Should the School Have Known of Child Abuse?

To what extent must a school or other entity responsible for care of a child have knowledge of a reason to take action before it can be held liable? A Kansas case is illustrative of this point. In Canaday v. Midway Denton U.S.D. No. 433 (218 P.3d 446 Kan. Ct. App. [2009]). a student alleged abuse by a coach whose predisposition to sexual misconduct was known by the school. The school countered that that coach's conduct was unforeseeable. Prior to the allegation, the superintendent received two reports from other students who claimed that the coach inappropriately touched them. A prior investigation did not reveal evidence to support a claim of misconduct at that time, though the court concluded that the investigation provided grounds for the case to survive summary judgment and that a jury should determine whether the school should have foreseen the teacher's conduct.

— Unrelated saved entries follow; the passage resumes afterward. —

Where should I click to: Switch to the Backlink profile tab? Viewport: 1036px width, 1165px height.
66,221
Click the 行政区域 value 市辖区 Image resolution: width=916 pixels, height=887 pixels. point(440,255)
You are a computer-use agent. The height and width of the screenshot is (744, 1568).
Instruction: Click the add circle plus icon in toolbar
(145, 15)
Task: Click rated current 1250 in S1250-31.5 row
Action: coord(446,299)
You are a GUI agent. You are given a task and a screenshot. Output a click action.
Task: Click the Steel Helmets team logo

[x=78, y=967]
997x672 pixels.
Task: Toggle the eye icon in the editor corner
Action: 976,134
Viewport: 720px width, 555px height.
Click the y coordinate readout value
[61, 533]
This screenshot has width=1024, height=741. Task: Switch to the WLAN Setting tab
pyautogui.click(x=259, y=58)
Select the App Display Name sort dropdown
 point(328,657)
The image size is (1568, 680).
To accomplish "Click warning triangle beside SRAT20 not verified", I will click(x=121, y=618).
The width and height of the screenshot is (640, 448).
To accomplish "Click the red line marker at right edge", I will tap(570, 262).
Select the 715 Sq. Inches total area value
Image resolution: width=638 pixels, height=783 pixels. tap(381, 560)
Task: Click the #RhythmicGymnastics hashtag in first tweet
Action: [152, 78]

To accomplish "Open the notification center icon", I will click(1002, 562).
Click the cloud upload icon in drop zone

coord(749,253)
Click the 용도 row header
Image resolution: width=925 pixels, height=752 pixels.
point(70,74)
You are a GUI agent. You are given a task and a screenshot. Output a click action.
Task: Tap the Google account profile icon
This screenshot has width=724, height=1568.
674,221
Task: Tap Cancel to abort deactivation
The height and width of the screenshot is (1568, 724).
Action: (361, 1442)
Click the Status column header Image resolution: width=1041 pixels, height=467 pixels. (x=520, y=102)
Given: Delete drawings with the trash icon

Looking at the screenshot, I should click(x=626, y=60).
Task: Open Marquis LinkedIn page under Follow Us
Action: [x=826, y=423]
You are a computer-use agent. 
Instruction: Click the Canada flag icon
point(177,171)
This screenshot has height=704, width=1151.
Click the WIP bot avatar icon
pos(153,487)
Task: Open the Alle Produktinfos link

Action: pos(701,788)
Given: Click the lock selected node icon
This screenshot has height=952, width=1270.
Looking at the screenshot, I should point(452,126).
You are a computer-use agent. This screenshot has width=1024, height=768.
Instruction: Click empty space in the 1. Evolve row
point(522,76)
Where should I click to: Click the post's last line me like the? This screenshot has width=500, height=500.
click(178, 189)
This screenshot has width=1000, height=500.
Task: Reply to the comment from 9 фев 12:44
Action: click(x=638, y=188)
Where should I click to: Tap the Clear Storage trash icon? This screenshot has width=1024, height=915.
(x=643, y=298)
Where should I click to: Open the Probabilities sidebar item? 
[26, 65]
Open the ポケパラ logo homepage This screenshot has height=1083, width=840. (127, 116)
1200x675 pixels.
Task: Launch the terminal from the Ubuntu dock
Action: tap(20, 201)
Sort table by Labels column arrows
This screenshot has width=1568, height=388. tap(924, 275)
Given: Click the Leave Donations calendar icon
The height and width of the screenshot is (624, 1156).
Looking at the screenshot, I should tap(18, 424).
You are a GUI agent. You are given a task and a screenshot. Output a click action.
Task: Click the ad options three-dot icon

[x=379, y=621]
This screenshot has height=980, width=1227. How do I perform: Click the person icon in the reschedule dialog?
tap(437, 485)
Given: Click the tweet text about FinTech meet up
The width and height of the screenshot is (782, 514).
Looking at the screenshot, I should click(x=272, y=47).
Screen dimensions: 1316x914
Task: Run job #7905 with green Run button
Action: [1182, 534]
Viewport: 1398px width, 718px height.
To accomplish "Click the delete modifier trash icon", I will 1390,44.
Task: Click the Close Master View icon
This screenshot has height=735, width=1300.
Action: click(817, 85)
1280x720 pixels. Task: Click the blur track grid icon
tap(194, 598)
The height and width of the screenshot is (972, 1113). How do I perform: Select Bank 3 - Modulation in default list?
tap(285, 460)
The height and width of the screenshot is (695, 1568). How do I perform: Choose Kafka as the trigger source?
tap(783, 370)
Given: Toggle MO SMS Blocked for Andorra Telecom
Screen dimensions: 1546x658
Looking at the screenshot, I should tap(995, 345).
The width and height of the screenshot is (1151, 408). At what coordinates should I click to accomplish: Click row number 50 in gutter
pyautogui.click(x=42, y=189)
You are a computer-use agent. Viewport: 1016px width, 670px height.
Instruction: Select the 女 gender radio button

In another example, a federal court in Pennsylvania determined that school officials must take prompt legal action if they know or suspect that a teacher or other staff member is abusing a child. In Kimberly F. v. Northeastern Educ. Intermediate Unit 19 (2007 U.S. Dist. LEXIS 35778 [M.D. Pa. 2007]), a parent of a child with autism sued on numerous federal and state grounds, alleging that the teacher hit, grabbed, stepped on, verbally abused, and physically restrained their child. The suit also claimed that two assistants had notified supervisors, but the supervisors purportedly failed to investigate or report the teacher's alleged conduct to child welfare authorities. The parent claimed that the supervisors instead accused the assistants of "breaking a silent code" and transferred them to another district. The court wrote that it was reasonable to infer that the supervisors "were on notice about [the teacher's] alleged abusive acts and knew or should have known that their nonfeasance would allow the abuses to continue." The court disallowed the supervisors from asserting qualified immunity as a defense.

Summary

Some things a school or other entity should consider to protect the safety of children in their care and to safeguard themselves from liability:

  • Train staff to identify indicators of abuse and about their duty to report
  • Develop and rigorously enforce a clear policy on each employee's role in protecting children and responsibility for reporting abuse
  • Employ screening methods and follow state background check laws to keep abusers from having contact with children through the hiring process, and carefully check employment references
  • Educate children in how to recognize abuse and how to respond when they are abused

Together, state law and internal policy constitute the professional standard of care for a given school or other entity entrusted with the care and safety of children. The question of whether the entity acted reasonably and appropriately and within the professional standard of care with regard to the protection of children is addressed through the context of both. There are common elements in state child abuse statutes. The laws require certain professionals with "reasonable cause to believe" or "reason to believe" that a child has been abused or neglected to report suspected abuse. Actual knowledge of abuse is not necessary. Once abuse is suspected, the report must be made immediately to designated child protection agency, department of welfare, or law enforcement unit, depending on the specifics of the law.

School teachers and administrators and staff at daycare centers, camps, and other entities are often the first line of defense against abuse of children. Lawsuits against schools and other entities often focus on inadequate policies, lack of appropriate training, poor investigative procedures, failure to report to the a child protective agency, and deliberate indifference to what officials knew or should have known. When any of these elements can be demonstrated, the institution may have difficulty defending its actions. On the other hand, if the school or other entity takes some important steps to protect children - and abuse nonetheless occurs - the defendant may be able to present a cogent argument that it met the professional standard of care and that failures to report or follow procedures were not a proximate cause of injury.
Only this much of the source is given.